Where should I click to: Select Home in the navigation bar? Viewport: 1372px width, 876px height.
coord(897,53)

= = = = = = =

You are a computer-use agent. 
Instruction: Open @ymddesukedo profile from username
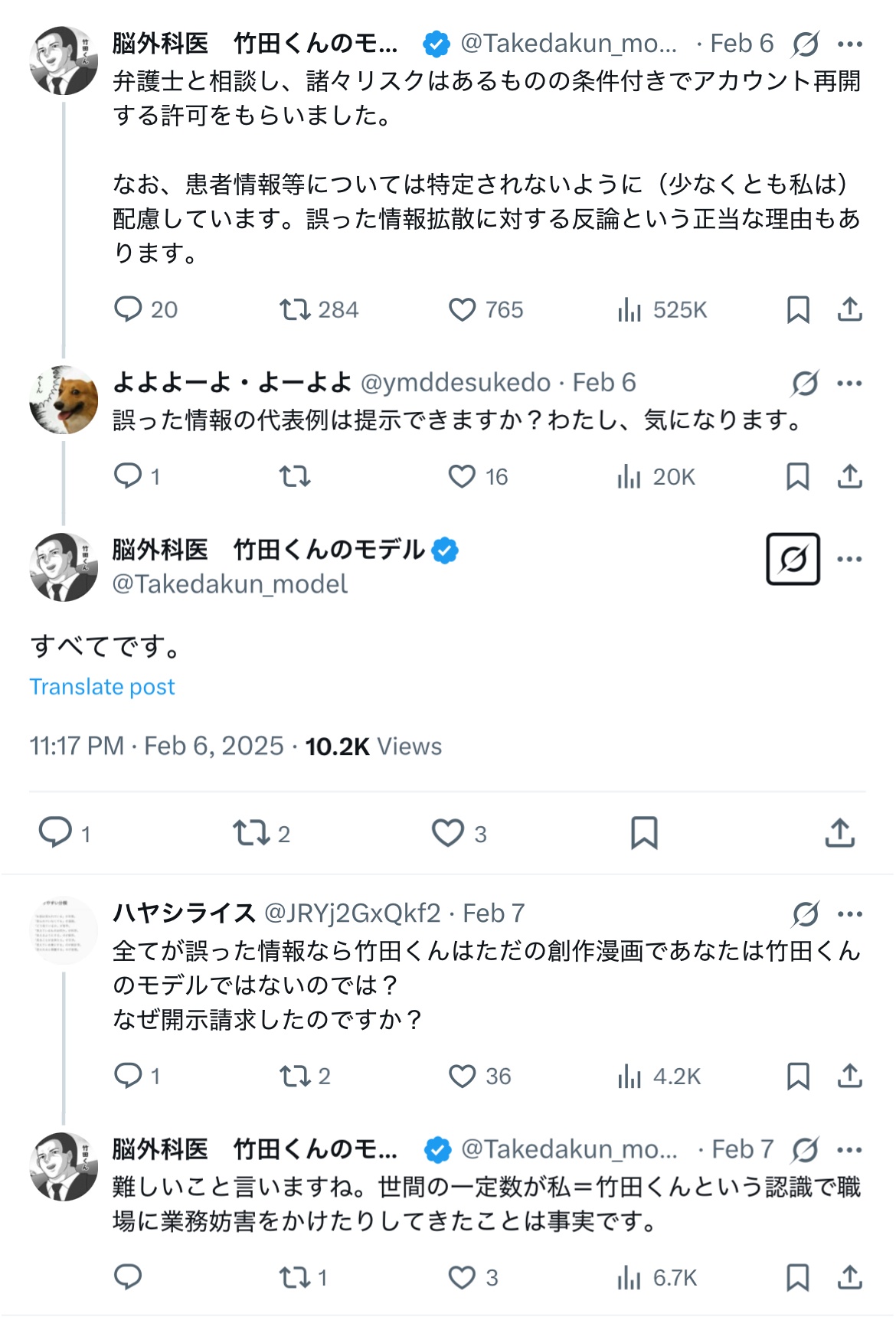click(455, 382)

= = = = = = =

STATED EXERCISE
Reproduce the rows from the line with "Where should I" to the line with "coord(897,53)", substituting "top menu" for "navigation bar" and leaving everything else unchanged.

PROBLEM SOLUTION
Where should I click to: Select Home in the top menu? Viewport: 1372px width, 876px height.
coord(897,53)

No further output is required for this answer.